2. Which of the following bodies of water does the Nord Stream pipeline cross?

Seas of Azov

Baltic Sea

Black Sea

Caspian Sea

Explanation

  • A 1,224 km underwater gas pipeline connects Lubmin, in northeastern Germany, to Vyborg, in northwest Russia, via the Baltic Sea.
  • It is the main network by which gas is delivered to Germany and is majority owned by the Russian energy behemoth Gazprom.
  • The majority of the gas is sent straight to Germany; the remainder, however, is sent west and south via onshore links to other nations and into storage caverns.
  • Gazprom and five other European companies made the decision to construct the $11 billion Nord Stream 2 pipeline in 2015.
  • The 1,200-km pipeline was intended to transport 55 billion cubic metres of gas annually from Ust-Luga, Russia, to Greifswald, Germany, via the Baltic Sea. It was designed to function in conjunction with the Nord Stream 1 system.
  • The majority of the gas that Germany consumes in Europe from Russia flows through the Nord Stream.

3. What statement (or assertions) about the International Financial Services Centres Authority (IFSCA) is/are false?

  1. It is a legal organisation that the Indian government founded.
  2. The first international financial services hub in India is now the GIFT IFSC.

Select the right option from the list of codes below:

1 only

2 only

Both 1 and 2

Neither 1 nor 2

Explanation

  • The first statement is true.

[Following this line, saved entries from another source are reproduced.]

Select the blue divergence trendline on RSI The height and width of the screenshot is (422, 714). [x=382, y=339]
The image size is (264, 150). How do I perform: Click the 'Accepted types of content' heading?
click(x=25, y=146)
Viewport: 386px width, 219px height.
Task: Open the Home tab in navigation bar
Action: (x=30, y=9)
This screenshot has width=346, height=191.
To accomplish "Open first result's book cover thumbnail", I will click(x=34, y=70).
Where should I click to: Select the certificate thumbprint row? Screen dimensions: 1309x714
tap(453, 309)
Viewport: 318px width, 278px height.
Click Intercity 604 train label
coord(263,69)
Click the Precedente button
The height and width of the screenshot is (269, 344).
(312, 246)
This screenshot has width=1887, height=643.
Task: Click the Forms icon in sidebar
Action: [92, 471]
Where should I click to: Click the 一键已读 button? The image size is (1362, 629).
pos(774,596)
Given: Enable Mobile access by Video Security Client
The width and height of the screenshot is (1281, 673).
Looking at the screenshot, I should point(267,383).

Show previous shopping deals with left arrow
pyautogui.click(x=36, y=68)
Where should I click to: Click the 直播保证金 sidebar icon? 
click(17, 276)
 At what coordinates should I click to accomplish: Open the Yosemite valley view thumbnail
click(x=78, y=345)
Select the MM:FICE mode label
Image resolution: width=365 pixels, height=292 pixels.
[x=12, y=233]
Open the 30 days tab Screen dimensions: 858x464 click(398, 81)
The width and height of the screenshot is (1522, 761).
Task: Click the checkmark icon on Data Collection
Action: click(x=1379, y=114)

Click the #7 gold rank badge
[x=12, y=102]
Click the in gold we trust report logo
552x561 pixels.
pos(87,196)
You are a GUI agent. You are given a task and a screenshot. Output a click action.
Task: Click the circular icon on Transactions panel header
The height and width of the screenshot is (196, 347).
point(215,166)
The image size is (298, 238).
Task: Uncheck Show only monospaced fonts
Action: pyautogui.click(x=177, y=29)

In accordance with the International Financial Services Centres Authority Act of 2019, the International Financial Services Centres Authority (IFSCA) was founded on April 27, 2020. As a result, the government of India formed it as a statutory body.
  • The second claim is true. The first international financial services hub in India is now the GIFT IFSC.
  • The business in IFSC was governed by the local financial authorities, particularly the RBI, SEBI, PFRDA, and IRDAI, prior to the foundation of IFSCA.
  • The IFSCA was founded as a unified regulator with a holistic goal to promote ease of doing business in IFSCs and provide a world-class regulatory environment since the dynamic nature of business in the IFSCs necessitates a high degree of inter-regulatory cooperation within the financial sector.
  • The IFSCA’s key goals are to forge close ties across the globe, concentrate on the requirements of the Indian economy, and act as an international financial platform for both the entire region and the entire world economy.
  • Its main office is in Gujarat’s Gandhinagar, often known as GIFT City.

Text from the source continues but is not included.